Internal mammary chain irradiation performed during the 1970s increased the risk of a heart attack (myocardial infarction) by 2.55 times compared to no radiation. It also raised the risk of congestive heart failure 1.72-fold. Radiotherapy given in the 1980s was also associated with an increased risk of heart disease: a 2.66-fold greater risk of heart failure and a 3.17-fold greater risk of dysfunctional heart valves. (This was one of the first studies to investigate radiation-related heart valve failure.)

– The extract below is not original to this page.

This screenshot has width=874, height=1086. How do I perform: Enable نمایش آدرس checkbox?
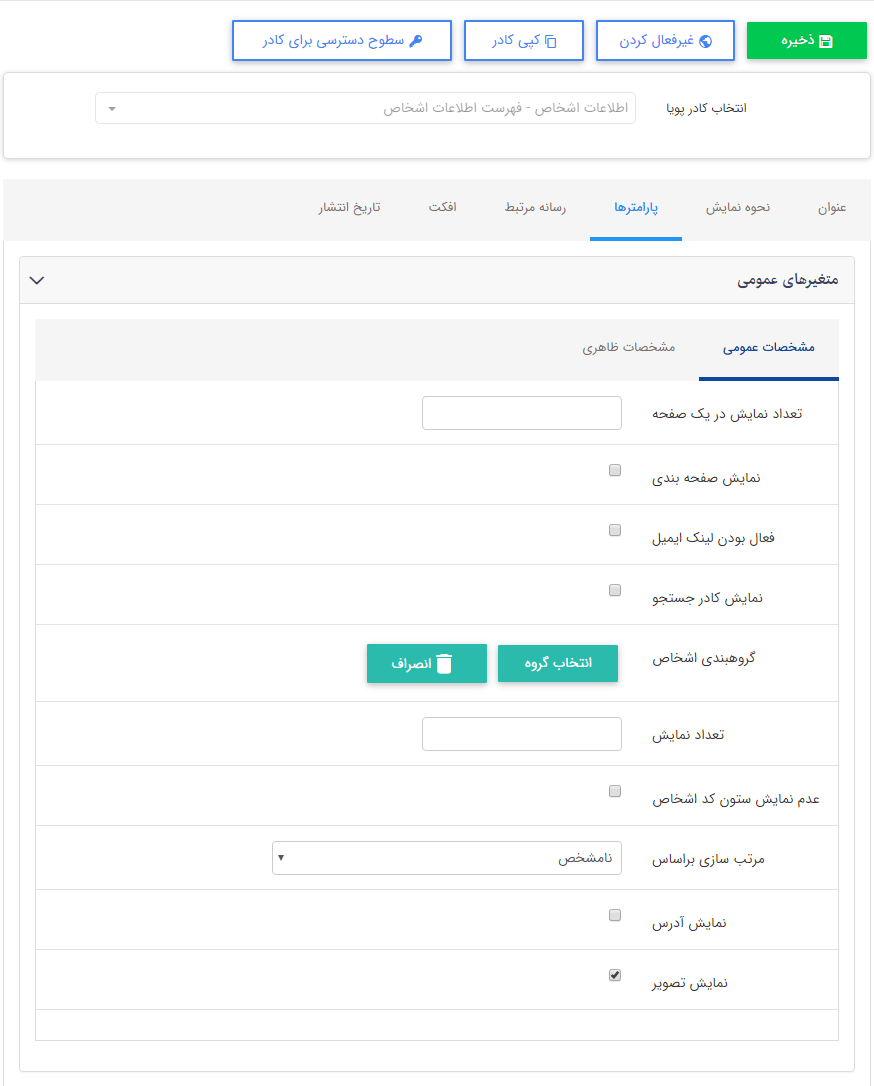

In the 1980s, it became common to add adjuvant chemotherapy to radiotherapy. The standard chemotherapy regimen used during the 1980s was CMF (which stands for the three drug combination of cyclophosphamide, methotrexate and 5-fluorouracil). However, this study found that the addition of CMF chemotherapy to radiation conferred a 1.85-fold increased risk of congestive heart failure. This finding has caused a great deal of surprise since this combination was never thought to be particularly cardiotoxic.
It is chilling to realize that nowadays CMF chemotherapy has been replaced by regimens based around so-called anthracycline drugs, the most prominent of which is Adriamycin (doxorubicin). This class of drugs is already well known to carry serious risks of cardiotoxicity, including life-threatening congestive heart failure. This risk increases exponentially the greater the lifetime dose.
A recent review in Seminars of Oncology concluded that “10 percent to 26 percent of patients administered cumulative anthracycline doses above those recommended…develop congestive heart failure, and that more than 50 percent of patients administered these doses will experience measurable functional impairment months to years after the end of therapy.” Also, the susceptibility of patients to anthracycline-induced cardiotoxicity varies widely, with a dramatic increase with advancing age (Jensen 2006).
The risk is further augmented by the addition of Herceptin (trastuzumab), another cardiotoxic drug that is increasingly used in the treatment of breast cancer. Herceptin can cause heart damage ranging from mild and transient to life-threatening congestive heart failure. To quote the package insert warning, mandated by the Food and Drug Administration, Herceptin “has been associated with disabling cardiac failure, death, and mural thrombosis leading to stroke” (FDA 2003). (Mural thrombosis is the formation of a fibrinous clot on the endocardial lining of the heart, or on the wall of a large blood vessel).
In view of these ominous warnings, studies focusing on the cumulative cardiac risk of radiation therapy in patients who have also been given Adriamycin and/or Herceptin-containing chemotherapy regimens are urgently needed.
The JNCI study also found a disturbing three-fold increase in the risk of heart attacks among radiotherapy-treated patients who also smoked tobacco. The authors properly caution that “irradiated breast cancer patients should be advised to refrain from smoking to reduce their risk for cardiovascular disease.” Easier said than done! The more logical solution would surely be to refrain from giving adjuvant radiation to patients who insist on smoking.